[Pixel coordinate grounding data]
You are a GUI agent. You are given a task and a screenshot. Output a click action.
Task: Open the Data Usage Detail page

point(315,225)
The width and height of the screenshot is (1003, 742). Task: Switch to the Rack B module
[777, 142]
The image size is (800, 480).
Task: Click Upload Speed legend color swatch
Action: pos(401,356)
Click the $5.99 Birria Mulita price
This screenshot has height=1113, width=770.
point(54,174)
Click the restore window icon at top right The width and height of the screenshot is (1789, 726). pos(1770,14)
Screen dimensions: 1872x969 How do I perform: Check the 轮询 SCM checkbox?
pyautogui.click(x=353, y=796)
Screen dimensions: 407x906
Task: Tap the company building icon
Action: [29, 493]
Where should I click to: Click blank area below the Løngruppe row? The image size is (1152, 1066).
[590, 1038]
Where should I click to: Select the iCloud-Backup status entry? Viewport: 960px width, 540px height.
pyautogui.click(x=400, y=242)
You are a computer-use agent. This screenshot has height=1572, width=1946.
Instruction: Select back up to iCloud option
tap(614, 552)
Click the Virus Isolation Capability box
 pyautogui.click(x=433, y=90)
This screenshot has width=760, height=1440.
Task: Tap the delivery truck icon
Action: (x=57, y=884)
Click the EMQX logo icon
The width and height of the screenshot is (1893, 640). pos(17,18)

-- How to complete this task --
If the string "agent" is in a line of the entries, pick that line out.

-- Response to the task --
You are a GUI agent. You are given a task and a screenshot. Output a click action.
You are a computer-use agent. This screenshot has height=1572, width=1946.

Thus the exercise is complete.